= How to complete this task =
Please write out, exactly as given, the line that contains "Media (979, 193)" and all lines that follow it through the end of the listing, and nothing else.

________________

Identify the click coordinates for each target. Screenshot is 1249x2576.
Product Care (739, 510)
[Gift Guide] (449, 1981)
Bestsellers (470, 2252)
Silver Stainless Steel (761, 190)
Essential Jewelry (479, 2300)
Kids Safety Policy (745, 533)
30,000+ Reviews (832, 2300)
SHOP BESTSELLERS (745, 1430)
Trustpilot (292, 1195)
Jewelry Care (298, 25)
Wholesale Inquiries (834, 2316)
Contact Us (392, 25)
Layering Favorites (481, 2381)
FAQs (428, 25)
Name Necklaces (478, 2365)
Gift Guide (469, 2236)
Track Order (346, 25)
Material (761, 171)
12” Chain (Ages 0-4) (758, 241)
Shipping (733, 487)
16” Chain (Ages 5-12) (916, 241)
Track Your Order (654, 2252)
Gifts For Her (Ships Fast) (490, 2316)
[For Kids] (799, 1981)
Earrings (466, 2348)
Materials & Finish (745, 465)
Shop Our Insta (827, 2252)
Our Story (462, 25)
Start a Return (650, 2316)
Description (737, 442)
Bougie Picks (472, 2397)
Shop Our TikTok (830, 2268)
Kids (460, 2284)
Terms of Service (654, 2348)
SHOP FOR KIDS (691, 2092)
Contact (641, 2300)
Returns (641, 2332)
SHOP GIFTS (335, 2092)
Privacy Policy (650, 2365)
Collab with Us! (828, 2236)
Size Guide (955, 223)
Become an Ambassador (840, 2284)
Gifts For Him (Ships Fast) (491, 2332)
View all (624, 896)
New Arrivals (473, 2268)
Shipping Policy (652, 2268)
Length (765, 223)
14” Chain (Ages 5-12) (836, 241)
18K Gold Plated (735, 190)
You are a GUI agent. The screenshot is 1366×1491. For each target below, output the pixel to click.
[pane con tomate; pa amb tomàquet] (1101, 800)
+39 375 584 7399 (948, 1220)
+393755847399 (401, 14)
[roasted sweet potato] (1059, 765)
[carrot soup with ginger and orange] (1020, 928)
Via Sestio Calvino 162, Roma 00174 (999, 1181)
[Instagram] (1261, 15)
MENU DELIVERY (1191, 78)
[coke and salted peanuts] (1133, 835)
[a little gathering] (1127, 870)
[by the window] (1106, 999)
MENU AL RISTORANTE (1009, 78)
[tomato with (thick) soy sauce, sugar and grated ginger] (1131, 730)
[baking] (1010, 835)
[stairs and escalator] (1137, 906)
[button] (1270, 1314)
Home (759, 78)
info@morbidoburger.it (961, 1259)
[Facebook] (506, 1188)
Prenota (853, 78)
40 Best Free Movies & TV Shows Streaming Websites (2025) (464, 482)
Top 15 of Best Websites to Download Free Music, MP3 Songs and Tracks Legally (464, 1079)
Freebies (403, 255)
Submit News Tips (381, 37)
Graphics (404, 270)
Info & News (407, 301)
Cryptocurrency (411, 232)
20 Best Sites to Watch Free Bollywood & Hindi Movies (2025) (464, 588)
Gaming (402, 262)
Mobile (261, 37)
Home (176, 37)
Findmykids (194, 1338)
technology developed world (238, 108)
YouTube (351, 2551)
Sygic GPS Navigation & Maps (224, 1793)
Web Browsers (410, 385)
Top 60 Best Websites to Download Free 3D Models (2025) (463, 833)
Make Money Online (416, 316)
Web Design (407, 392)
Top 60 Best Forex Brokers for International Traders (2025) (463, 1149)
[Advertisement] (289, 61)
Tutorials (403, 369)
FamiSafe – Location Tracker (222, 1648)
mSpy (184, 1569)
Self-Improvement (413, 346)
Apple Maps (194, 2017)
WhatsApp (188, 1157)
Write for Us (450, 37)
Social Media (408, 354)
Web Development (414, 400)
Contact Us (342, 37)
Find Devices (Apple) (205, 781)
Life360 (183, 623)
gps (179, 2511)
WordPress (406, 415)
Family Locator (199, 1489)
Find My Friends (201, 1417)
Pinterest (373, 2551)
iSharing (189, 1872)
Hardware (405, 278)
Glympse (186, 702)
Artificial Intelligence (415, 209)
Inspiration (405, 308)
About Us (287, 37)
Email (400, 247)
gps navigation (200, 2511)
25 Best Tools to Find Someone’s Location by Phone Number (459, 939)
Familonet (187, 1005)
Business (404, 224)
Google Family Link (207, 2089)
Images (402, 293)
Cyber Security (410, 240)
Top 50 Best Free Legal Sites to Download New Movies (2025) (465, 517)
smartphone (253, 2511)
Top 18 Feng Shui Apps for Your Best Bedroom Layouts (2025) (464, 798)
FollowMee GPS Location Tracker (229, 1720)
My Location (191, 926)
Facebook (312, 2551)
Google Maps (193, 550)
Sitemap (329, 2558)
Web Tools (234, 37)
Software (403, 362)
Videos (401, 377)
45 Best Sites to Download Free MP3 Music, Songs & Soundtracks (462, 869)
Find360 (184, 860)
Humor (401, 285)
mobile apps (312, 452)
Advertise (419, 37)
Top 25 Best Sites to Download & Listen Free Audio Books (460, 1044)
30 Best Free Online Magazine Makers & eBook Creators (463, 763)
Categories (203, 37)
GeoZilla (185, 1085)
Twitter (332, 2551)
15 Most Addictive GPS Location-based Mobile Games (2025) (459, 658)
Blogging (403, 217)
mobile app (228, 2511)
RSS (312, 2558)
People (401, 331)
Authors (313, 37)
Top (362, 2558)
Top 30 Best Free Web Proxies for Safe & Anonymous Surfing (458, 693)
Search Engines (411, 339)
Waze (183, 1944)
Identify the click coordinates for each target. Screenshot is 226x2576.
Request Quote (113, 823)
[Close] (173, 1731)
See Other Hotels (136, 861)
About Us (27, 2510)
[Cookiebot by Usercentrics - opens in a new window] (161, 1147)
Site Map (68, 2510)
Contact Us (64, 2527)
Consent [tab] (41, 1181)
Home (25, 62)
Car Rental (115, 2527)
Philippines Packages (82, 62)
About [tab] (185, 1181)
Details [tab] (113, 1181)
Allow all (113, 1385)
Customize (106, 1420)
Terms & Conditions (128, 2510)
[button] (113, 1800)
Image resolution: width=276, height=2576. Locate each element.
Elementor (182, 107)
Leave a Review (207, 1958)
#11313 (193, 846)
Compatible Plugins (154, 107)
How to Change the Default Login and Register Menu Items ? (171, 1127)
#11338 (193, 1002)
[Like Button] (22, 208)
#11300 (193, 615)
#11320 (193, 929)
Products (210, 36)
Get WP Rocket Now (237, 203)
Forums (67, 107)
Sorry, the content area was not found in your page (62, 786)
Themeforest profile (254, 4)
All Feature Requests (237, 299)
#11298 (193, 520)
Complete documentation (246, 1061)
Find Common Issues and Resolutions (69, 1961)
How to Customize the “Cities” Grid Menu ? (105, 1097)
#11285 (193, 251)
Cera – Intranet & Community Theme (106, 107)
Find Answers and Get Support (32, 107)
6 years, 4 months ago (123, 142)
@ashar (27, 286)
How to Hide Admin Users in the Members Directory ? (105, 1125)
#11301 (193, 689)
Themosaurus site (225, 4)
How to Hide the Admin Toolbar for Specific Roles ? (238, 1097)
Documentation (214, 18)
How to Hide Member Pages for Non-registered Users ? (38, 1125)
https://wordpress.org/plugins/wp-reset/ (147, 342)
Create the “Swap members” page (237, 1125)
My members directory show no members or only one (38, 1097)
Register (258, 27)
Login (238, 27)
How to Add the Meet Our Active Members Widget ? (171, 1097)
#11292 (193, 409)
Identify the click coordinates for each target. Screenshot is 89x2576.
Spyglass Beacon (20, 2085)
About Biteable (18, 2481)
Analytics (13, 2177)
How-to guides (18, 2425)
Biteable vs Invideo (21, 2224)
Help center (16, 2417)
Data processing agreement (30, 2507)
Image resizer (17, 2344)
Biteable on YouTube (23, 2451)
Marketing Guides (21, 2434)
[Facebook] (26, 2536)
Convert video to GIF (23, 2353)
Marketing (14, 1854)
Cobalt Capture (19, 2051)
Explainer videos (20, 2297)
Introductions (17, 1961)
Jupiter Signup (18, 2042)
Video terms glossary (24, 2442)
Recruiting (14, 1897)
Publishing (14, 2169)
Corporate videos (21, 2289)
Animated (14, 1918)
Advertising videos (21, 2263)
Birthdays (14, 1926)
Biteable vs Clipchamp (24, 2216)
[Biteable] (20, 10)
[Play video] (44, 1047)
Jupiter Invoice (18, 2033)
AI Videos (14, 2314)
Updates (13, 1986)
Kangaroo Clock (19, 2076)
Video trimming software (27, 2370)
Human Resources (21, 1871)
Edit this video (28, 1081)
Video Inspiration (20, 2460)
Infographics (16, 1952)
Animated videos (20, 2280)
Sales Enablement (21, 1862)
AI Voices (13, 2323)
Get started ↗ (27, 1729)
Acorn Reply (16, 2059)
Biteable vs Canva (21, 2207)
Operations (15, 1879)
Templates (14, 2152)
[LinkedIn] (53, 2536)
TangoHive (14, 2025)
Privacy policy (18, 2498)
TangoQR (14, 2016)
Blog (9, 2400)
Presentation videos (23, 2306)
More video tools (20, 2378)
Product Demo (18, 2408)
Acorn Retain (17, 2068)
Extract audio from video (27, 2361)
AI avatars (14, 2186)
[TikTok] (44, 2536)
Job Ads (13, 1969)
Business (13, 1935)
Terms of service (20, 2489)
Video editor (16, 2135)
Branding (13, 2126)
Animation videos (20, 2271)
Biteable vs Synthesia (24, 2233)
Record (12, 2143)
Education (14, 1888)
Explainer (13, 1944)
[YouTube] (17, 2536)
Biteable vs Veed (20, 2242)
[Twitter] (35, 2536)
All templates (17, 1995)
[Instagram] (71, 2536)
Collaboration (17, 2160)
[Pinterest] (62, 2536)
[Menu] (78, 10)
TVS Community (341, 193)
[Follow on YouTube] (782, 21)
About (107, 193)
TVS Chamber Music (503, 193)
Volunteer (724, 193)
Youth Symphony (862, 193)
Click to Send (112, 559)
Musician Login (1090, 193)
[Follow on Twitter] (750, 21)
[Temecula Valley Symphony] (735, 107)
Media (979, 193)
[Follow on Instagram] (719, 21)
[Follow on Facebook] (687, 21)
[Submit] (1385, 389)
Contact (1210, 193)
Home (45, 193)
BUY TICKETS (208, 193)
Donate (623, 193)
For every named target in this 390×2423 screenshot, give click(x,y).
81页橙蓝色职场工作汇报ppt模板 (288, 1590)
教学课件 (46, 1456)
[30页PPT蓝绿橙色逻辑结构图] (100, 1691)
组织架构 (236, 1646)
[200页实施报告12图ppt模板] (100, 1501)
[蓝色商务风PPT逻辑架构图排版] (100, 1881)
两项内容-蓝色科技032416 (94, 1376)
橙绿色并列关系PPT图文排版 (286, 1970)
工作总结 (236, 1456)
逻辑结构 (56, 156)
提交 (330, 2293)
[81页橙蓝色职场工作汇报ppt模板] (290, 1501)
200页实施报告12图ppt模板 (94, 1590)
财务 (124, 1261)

________________

= Answer area =
Media (979, 193)
[Follow on Instagram] (719, 21)
[Follow on Facebook] (687, 21)
[Submit] (1385, 389)
Contact (1210, 193)
Home (45, 193)
BUY TICKETS (208, 193)
Donate (623, 193)
For every named target in this 390×2423 screenshot, give click(x,y).
81页橙蓝色职场工作汇报ppt模板 (288, 1590)
教学课件 (46, 1456)
[30页PPT蓝绿橙色逻辑结构图] (100, 1691)
组织架构 (236, 1646)
[200页实施报告12图ppt模板] (100, 1501)
[蓝色商务风PPT逻辑架构图排版] (100, 1881)
两项内容-蓝色科技032416 (94, 1376)
橙绿色并列关系PPT图文排版 (286, 1970)
工作总结 (236, 1456)
逻辑结构 (56, 156)
提交 (330, 2293)
[81页橙蓝色职场工作汇报ppt模板] (290, 1501)
200页实施报告12图ppt模板 (94, 1590)
财务 (124, 1261)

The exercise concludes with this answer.